In the 9th century, when Baghdad was the capital of the Muslim empire (Abbasid caliphate of 750-1259 later transferred to Cairo), the caliphs financed the first astronomical observatories of the Islamic world through which Arab astronomers resumed their studies. by the ancient Greeks. They mentioned in table form the position of the main stars, the Milky Way and the movements of 5 wandering stars, the first 5 planets.

Regarding the instruments, the Iranian astronomer Ali Ibn Isa (Ali ibn Isa al-Asturlabi) observed the sky from Baghdad in the 9th century and made the first astrolabes (Almincantarat, in Arabic). Recall that this instrument presents in its original version two projection planes including a polar projection. It allows to measure the height of the stars and to read the time according to the position of the stars or the Sun and thus to estimate the movement of the stars on the celestial vault.

With Chalid ben Abdulmelik, in 827 Ali Ibn Isa measured the length of the terrestrial degree from which he deduced the circumference of the Earth, obtaining according to the sources the value of 40248 km or 41436 km (very close to the current value of 40075 km) .

Arab astronomers also discussed the place and movement of the Earth in space, with some scholars already suggesting that not only the Earth was spherical but that it was spinning around itself and around the Sun.
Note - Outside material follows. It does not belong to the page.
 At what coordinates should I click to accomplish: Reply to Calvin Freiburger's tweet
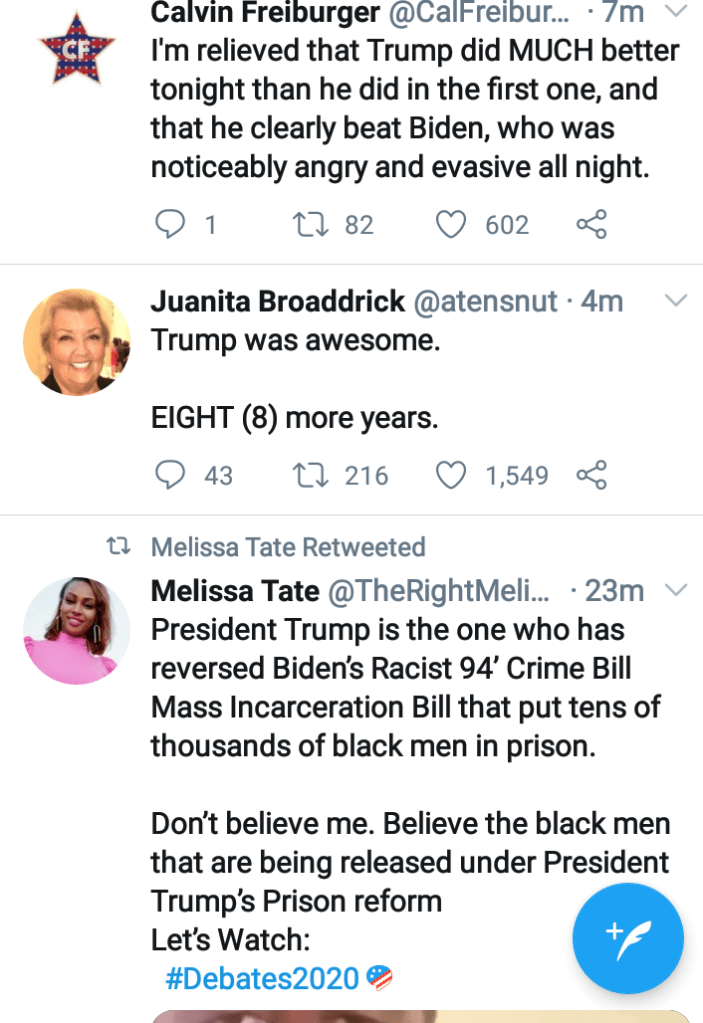pos(170,224)
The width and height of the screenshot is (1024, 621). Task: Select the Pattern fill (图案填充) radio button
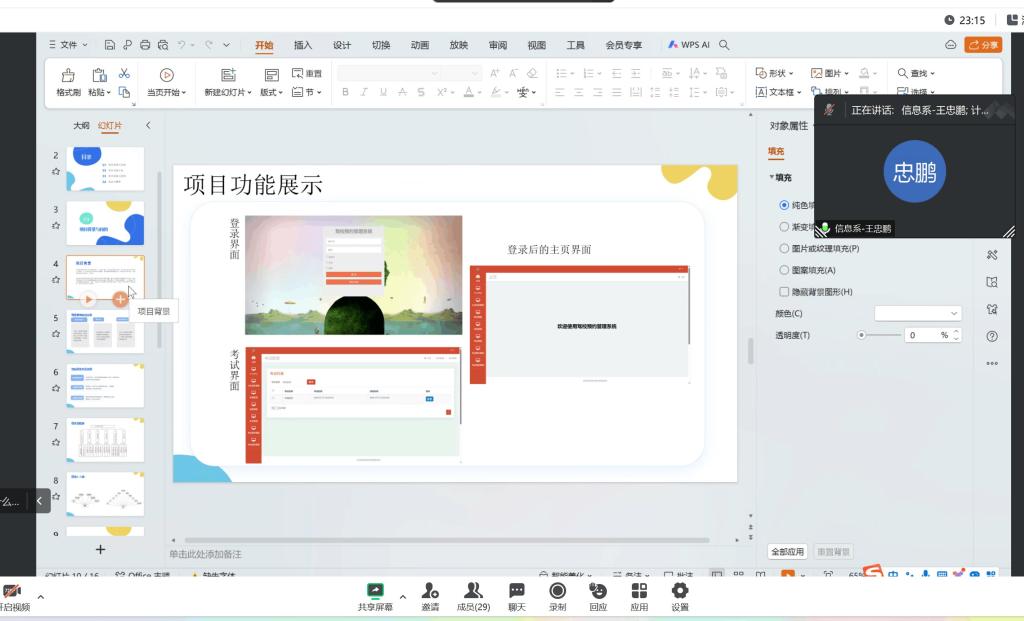784,270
But ultimately these proposals will not be retained.

Abu Abd Allah Muhammad Al-Battani, better known as Albategnius, whose lunar crater pays homage to him, critical of the works of Ptolemy, invented a new theory of the world, a work he named Al-Zij (the Zij, derived from Zih meaning “rope” in Middle Persian). It was a compilation of astronomical tables that were mainly used by astrologers as well as by Arab and Indian astronomers until the 15th century. The Zij published later will borrow data from Indian and Greek astronomers and will enter the constitution of Toledo Tables compiled in Spain around 1080 that European astronomers will use until the 13th century where they will be updated in the Tables alphonsines to correspond to the positions of the planets in the system of Ptolemy.
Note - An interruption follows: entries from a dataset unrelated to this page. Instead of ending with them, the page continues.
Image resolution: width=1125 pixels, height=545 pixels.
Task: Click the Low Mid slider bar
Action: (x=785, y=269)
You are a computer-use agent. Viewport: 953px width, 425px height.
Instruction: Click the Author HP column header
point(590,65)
Thanks to the armillary sphere and its large interlocking circles invented by the Greek Eratosthenes in 255 BCE (its name is derived from the Latin Armilla meaning “circle” or “bracelet”) and found in China at the same time, Albategnius discovered the inclination of the plane of the ecliptic on the celestial equator (23 ° 35 ‘) and the slow precession of the equinoxes, which in turn gives the place of a polar star to different stars. The celestial surveys he carried out brought precisions which soon ruined the theory of epicenters and deference of Ptolemy.